It's good to know I'm not alone in my "nice-idea-but-I-don't-think-so" opinion of the 3-tier/layer version.

-- RobertPhillips


The very word 'GUI Code' triggered me to add some comments. Our project is using a model-based approach to GUIs. It's based on task modeling and interactor networks (from CNUCE, Italy). The goal is to specify the dialogs in a task model and generate the user-interface out of it. A customization tool, both for developers and end-users, allows for adjustments according to personal tastes.

Especially from a viewpoint of standard software that is configured and parameterized, this approach is more promising than coding it by hand.

-- RineLeComte


Maybe I'm just talking about FourLayerArchitecture, but...

There is a distinction between the semantic content of user artifact and its representation. The information that a particular attribute is a single value chosen from a set of possible values is, IMHO, a *data model* decision, and can be captured in the user model with an appropriate "mutator". The choice of whether to interact with that mutator by using a ComboBox, validated entry field, or collection of radio buttons is a user interface decision.

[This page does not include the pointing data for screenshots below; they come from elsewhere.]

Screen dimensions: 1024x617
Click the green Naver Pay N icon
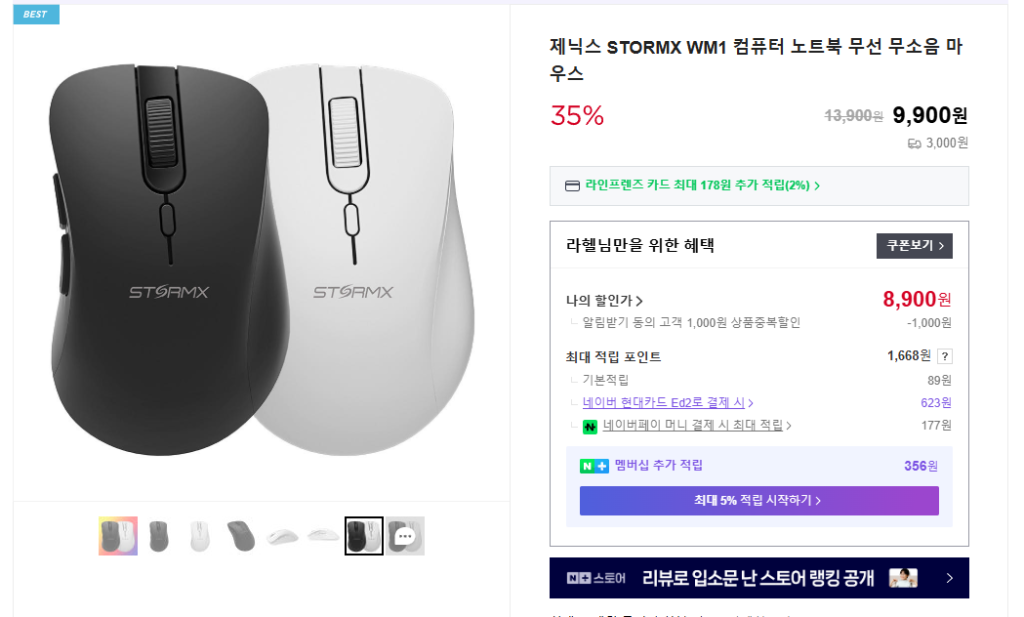click(x=590, y=426)
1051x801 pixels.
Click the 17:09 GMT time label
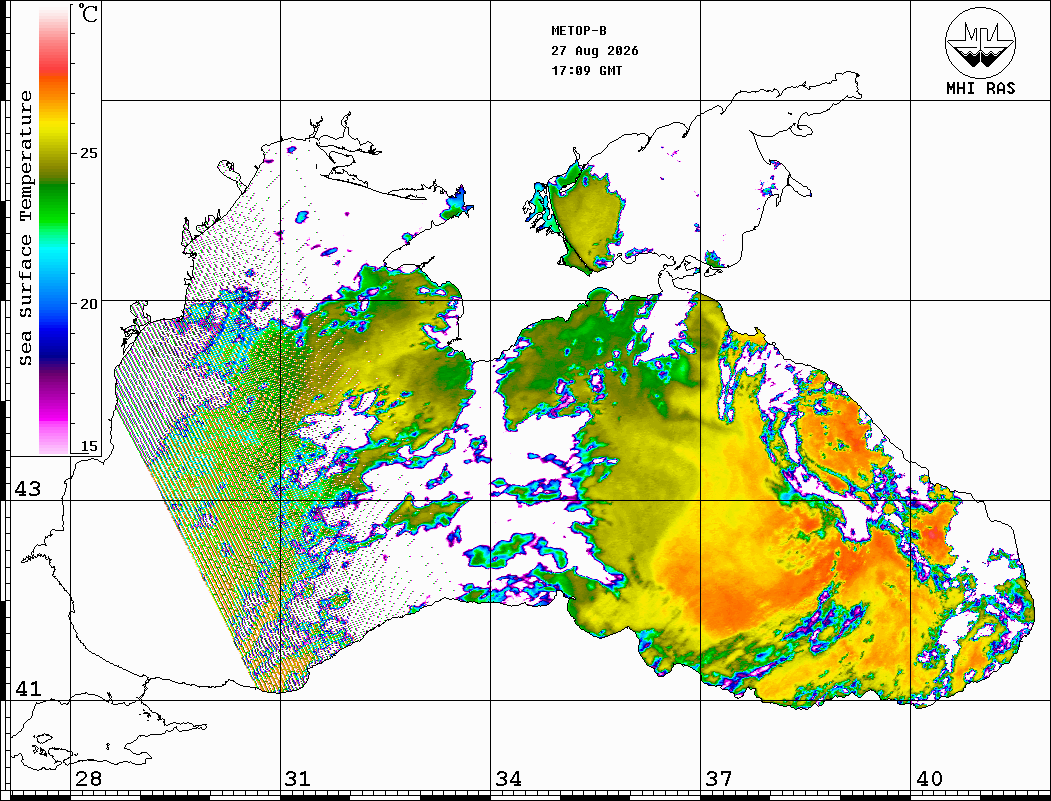tap(586, 70)
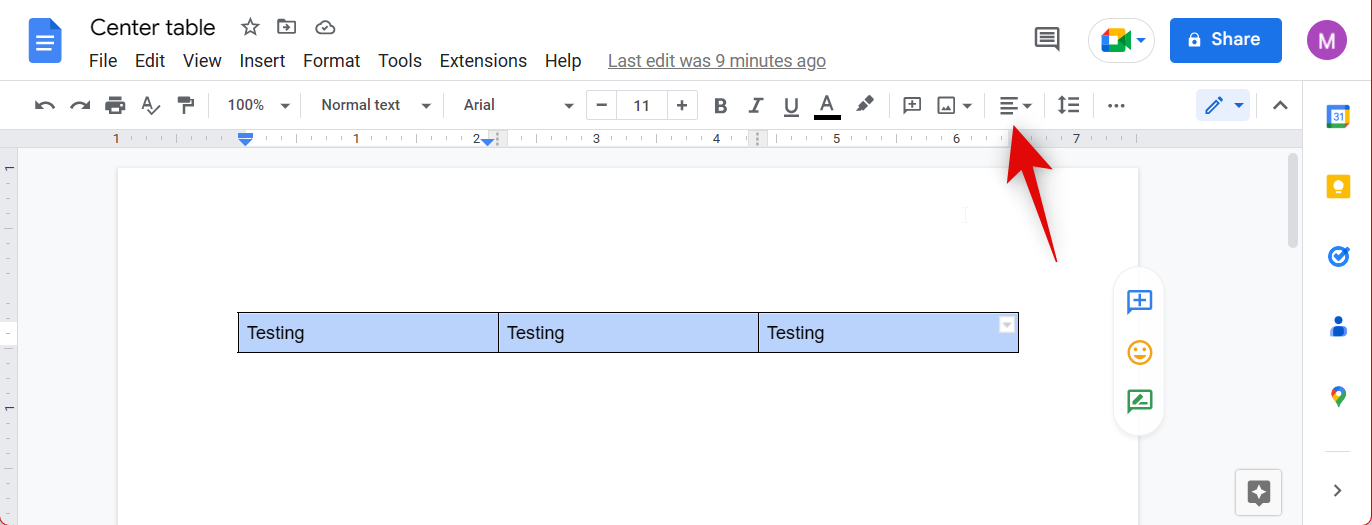Toggle italic formatting

[x=756, y=105]
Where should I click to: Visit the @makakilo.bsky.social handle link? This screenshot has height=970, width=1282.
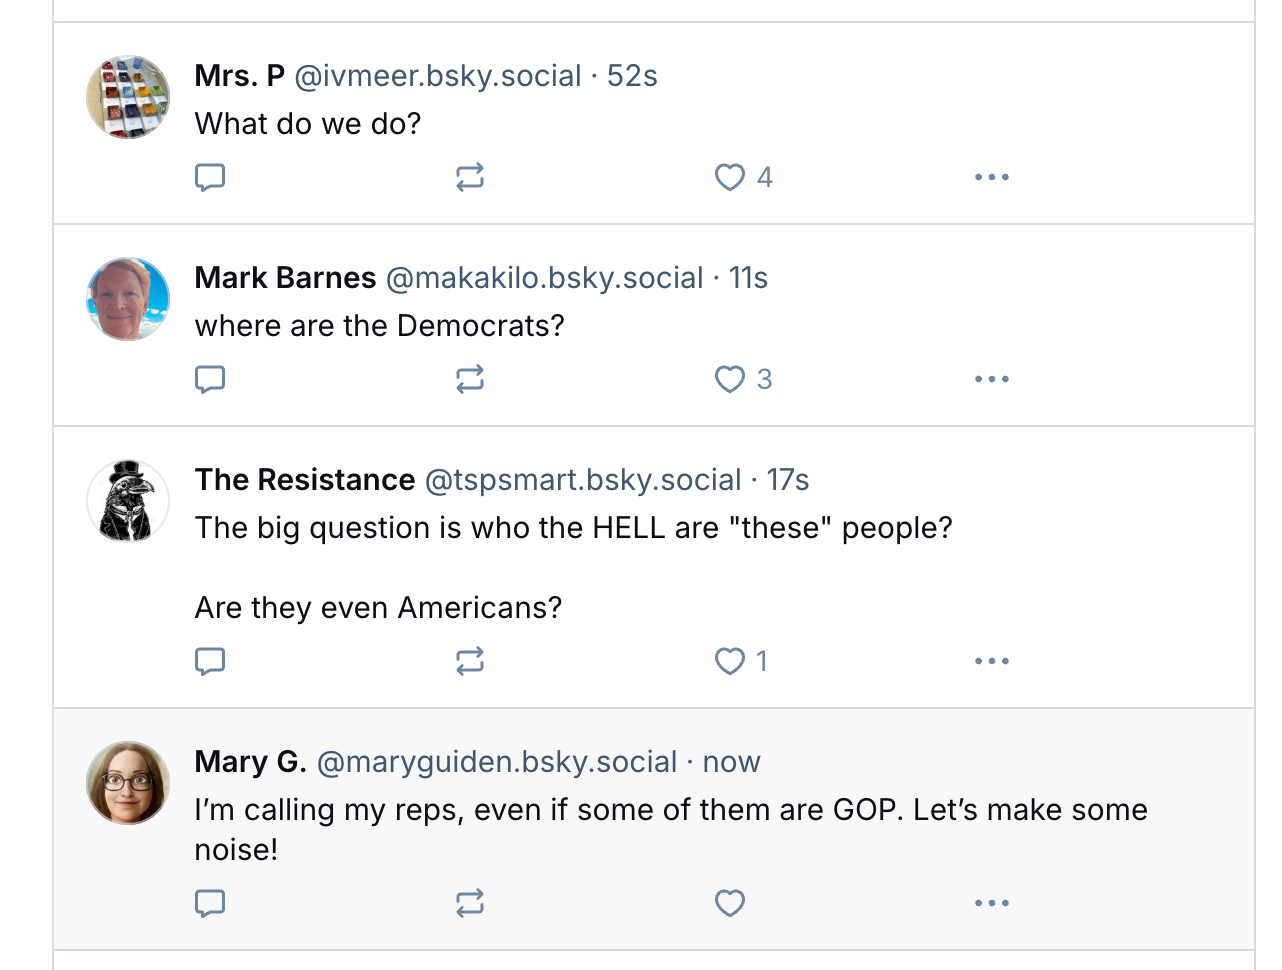coord(545,278)
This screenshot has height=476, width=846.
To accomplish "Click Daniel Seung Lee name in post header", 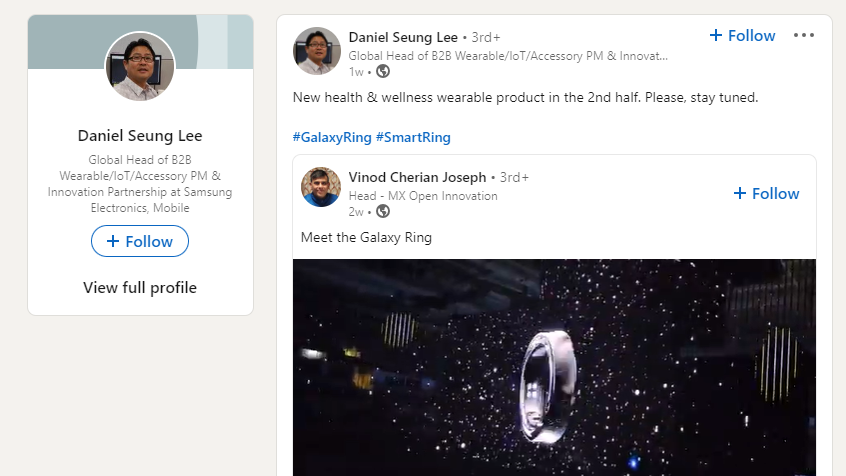I will [x=403, y=38].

My experience has been that when I reflect this distinction in my design, the resulting solution is both cleaner and more flexible.

On the other hand...to paraphrase Don Norman, if you design the control of a refrigerator to resemble two thermostats (one for the freezer and one for the other part), it doesn't matter HOW beautiful you make the knobs... the user will still freeze the grapes or melt the ice cream.

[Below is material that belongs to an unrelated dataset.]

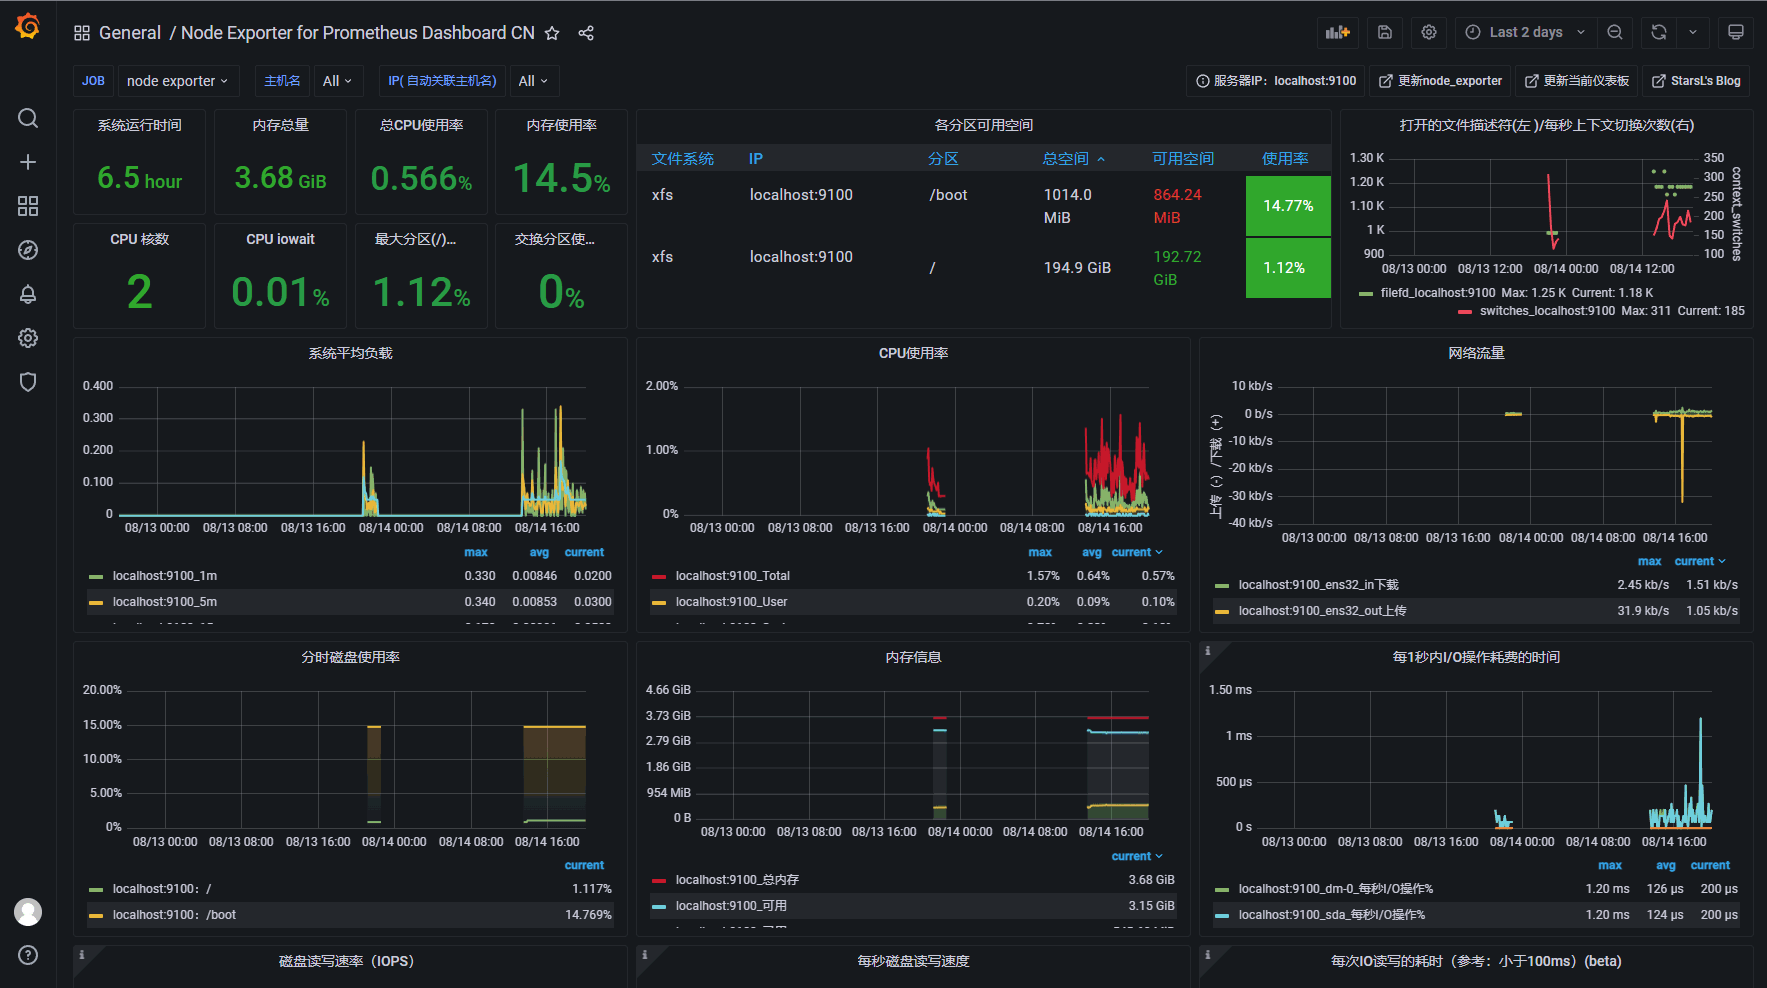
Task: Sort table by 总空间 column header
Action: point(1066,159)
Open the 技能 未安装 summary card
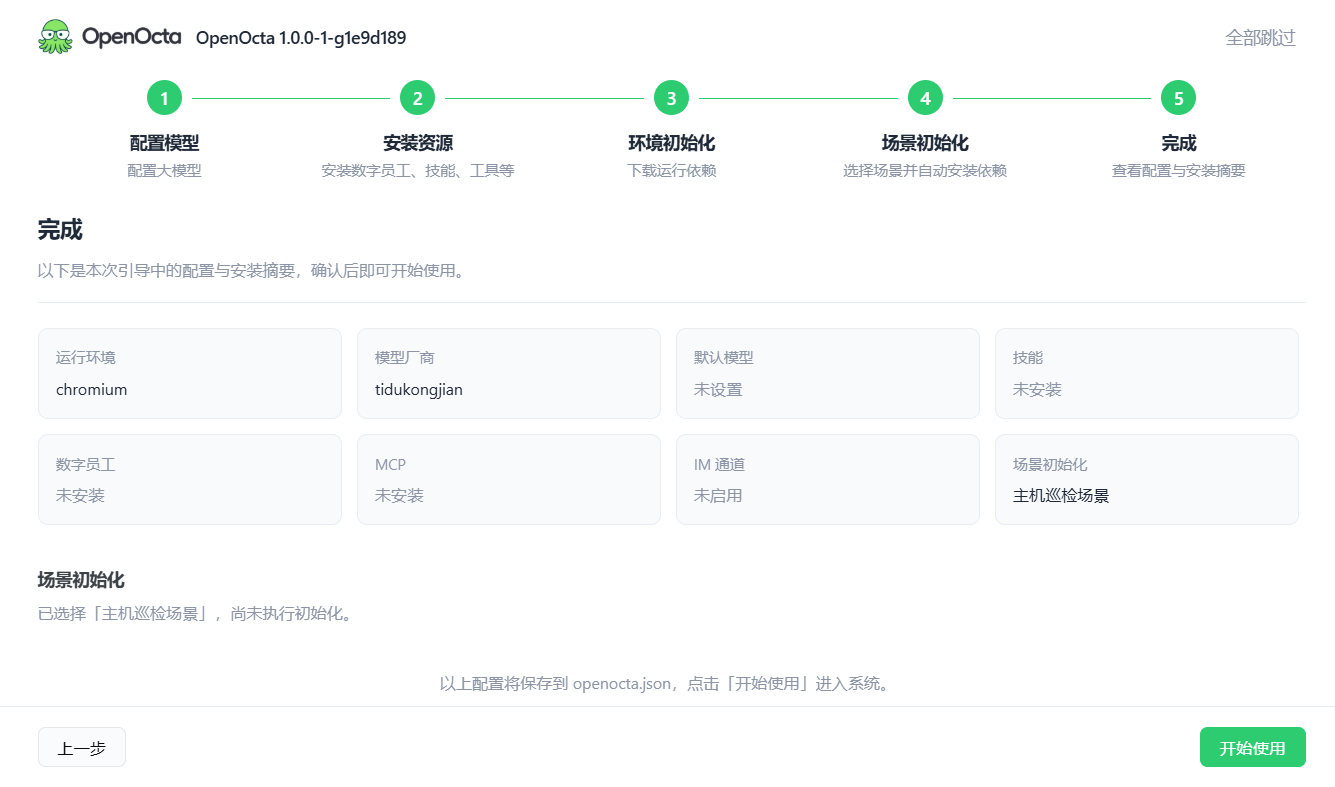This screenshot has width=1335, height=787. tap(1147, 373)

If the user interface reflects the affordances of the user model, and the user model accurately reflects the "reality" of the system, the GUI code will tend towards simplicity.

-- TomStambaugh


See ModelFirst and SpartanUserInterface. Reused or not, GUIs will bury you and your team. Besides, it's easier to negotiate about them when the customer is hot to get things released. -- RonJeffries


Ron, why does this comment strike me as something a command-line apostle who despises GUIs in general might say? What you're proposing sounds like sweeping the user's metaphor (naive though it may be) under the rug - along with the user.

A really good GUI that obeys the law of least astonishment is not a trivial achievement, or one to be despised, whatever else is under the covers. That some cadre of purists finds such things inconvenient - well, isn't that just a little beside the point? "Chrome don't make it go," but a good GUI is a hell of a lot more than chrome.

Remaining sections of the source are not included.